Hello Martin - good to see you Saw a programme last night on would be entrepreneurs - they didn't know when World War 2 occurred and ended They did not know what a Mortar board was - they thought it was a an implement for plastering walls ! I did this several times
Only if they graduated university they would know the difference. The other mortarboard is one word and is use in plastering
Four states (Alaska, Nebraska, Texas, Virginia) never officially adopted Common Core, although individual school districts may have done so. Seven states (Alabama, Arizona, Florida, Indiana, New Jersey, Oklahoma, South Carolina) repealed it, and it is under review in four states (Missouri, North Carolina, Tennessee, Utah). The other states are Common Core members.
I agree..core or no core. I am irtitated that one of my GD had no idea about the names, or capitals of the other states. The more I talk to her the more I wonder...what do they teach them ? Too much emphasis on other things obviously.
I think they are too busy confusing kids as to what gender they are, rather than focusing on the more important life skills. None of my kids had even one lesson on how to balance a checkbook. My 28 year old son doesn't know how to read a hard copy road map.
The thing that really got me the most was the WW2 ignorance, people in their 20s up to 30 don't know that fact and the mortar boards - well they were focusing on Oxford and Cambridge, the home of the mortar board not important to know this fact, but surprised not 'one' of them did know
I don't think it's as important to memorize everything now, like it used to be. So much we had to memorize is at your fingertips, with the internet. More important to learn how to find out things. We were never taught how to balance a checkbook in school either. It's not that difficult if you can add and subtract. Maybe people who claim they don't know how, use that as an excuse. Pretty soon checkbooks will be obsolete anyway. I do dislike the excuse I hear a lot, "I was never taught that." You have to take some responsibility yourself.

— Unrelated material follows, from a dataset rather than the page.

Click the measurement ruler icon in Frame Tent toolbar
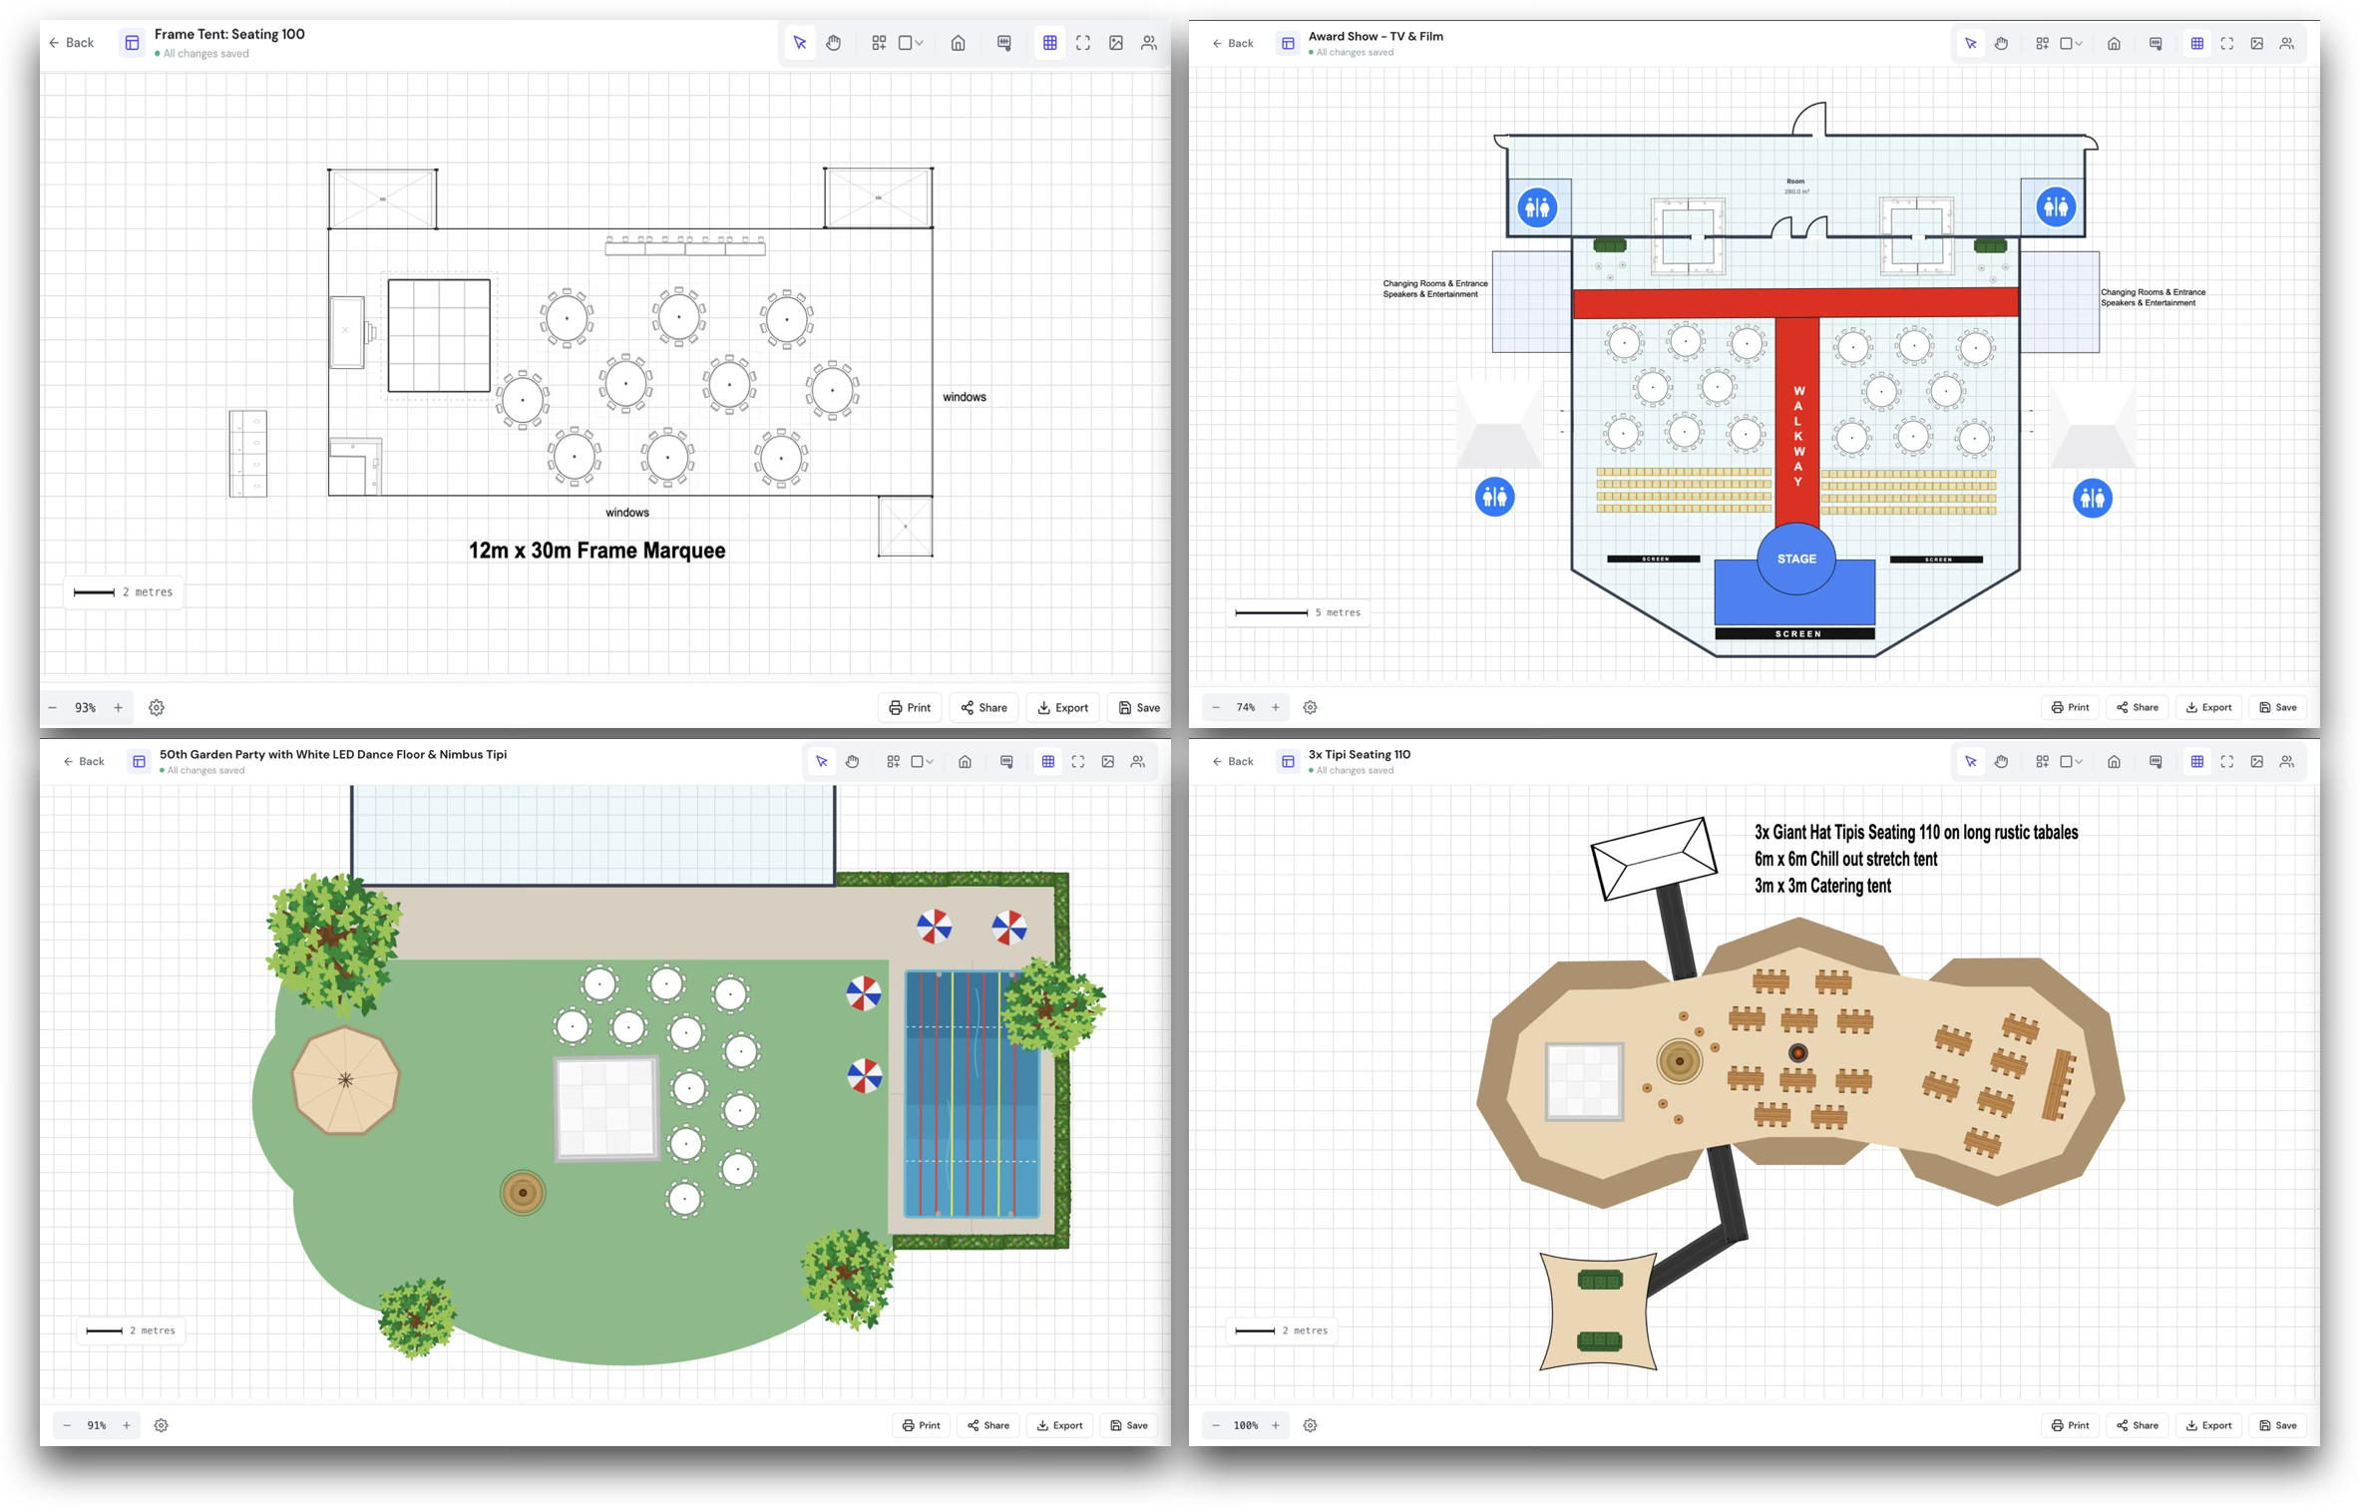 (1004, 43)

They're not taught that either. It seems they are taught to not be inquisitive but to accept what they are told by those who hold the keys to the telling, such as the educational system and the media. They are taught to be proud of being sheep. As for memorization, I think there's a big difference between knowing something and looking it up, and I think that's where the two thoughts come together. As long as people are kept from knowing anything, they are dependent upon the sources from which they can look it up. Yeah, like so much else that's going on all around us, it's a power thing.

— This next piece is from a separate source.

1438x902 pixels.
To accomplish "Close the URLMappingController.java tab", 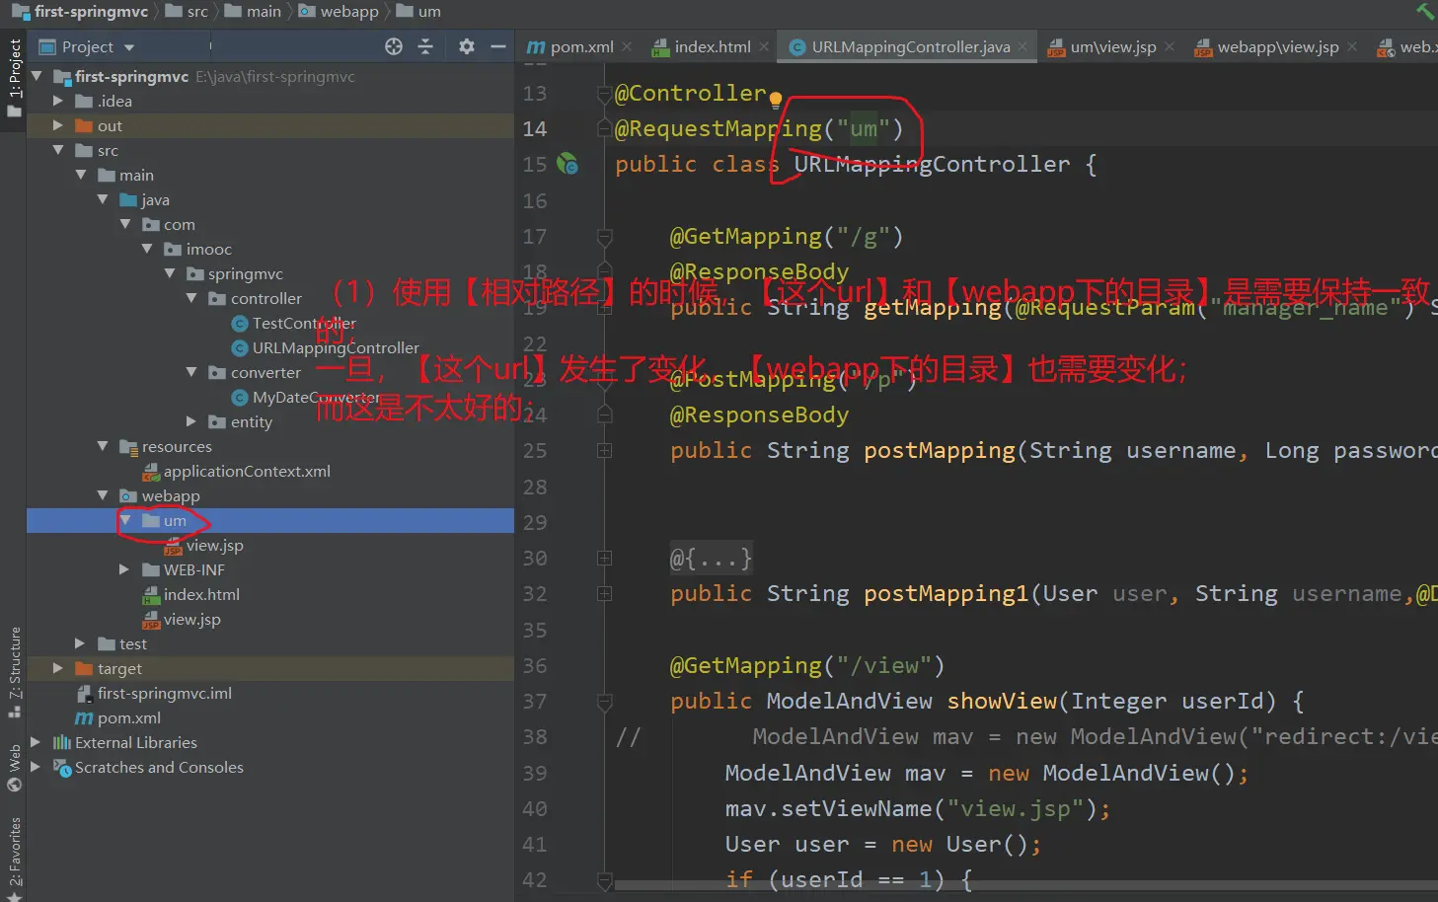I will click(1022, 46).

In conceptual learning (common core) memorization isn’t stressed in any way. It’s supposedly based on looking at the bigger picture of something then categorizing / separating everything in that picture to arrive at an answer. A nonexistent circumstance like telling the time might be appropriate. I write, “nonexistent” because certainly, almost everyone knows how to tell time but it goes thusly: Question: What time is it? By looking at the whole picture, we see that it is day time so the time must be somewhere between dawn and dusk. (Category 1) Category 2 starts with ascertaining whether it’s morning or afternoon. I just woke up so it’s morning. Category 3 might be to look at the sun to see where it is. And so on...... Whole concept learning depends solely on one’s ability to reason a problem out by categorizing each aspect of that problem. It’s kind of like 4 quarters doesn’t equal a dollar but by way of reasoning, a dollar can have 4 quarters involved with the making of it. When we start studying Algebra, we start studying mathematical concepts which to me, shouldn’t be taught until the 6th or 7th grades but with common core.....it starts at 1st grade and maybe even earlier. They’re not taught to memorize the multiplication tables, as an example, but to reason through it by way of breaking down each integral part into as many categories as it takes to come to the answer. 12x12 isn’t just 144 but 5 categories that makes the 144 a reasonable answer.